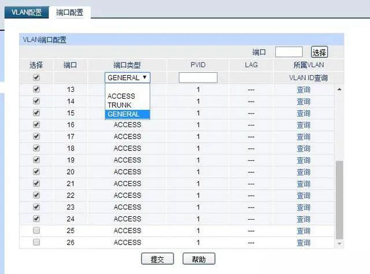Toggle the select-all checkbox in header row

(x=36, y=77)
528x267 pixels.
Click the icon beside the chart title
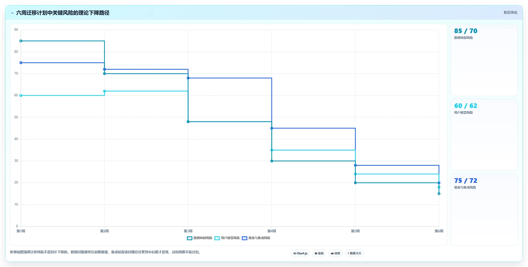point(12,13)
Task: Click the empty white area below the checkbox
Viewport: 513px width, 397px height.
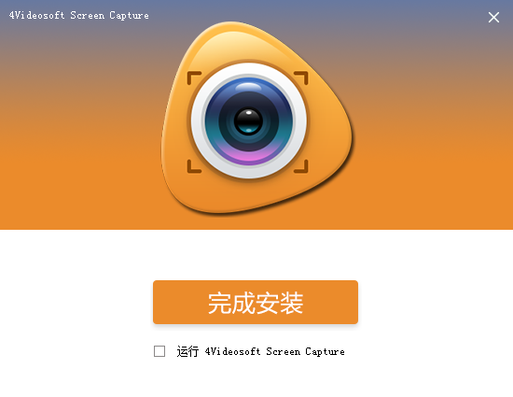Action: tap(256, 378)
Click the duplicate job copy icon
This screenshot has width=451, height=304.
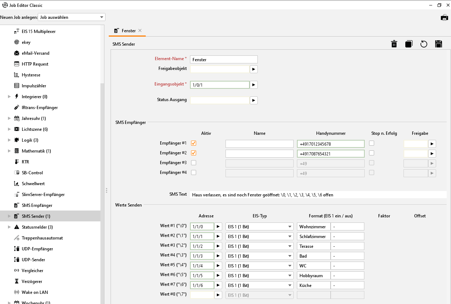point(409,44)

· · · ·

Work order — Leave every picture out and print exactly the lines from the one that contains "Click the duplicate job copy icon" through the last line of the material above.

Response below —
Click the duplicate job copy icon
This screenshot has width=451, height=304.
point(409,44)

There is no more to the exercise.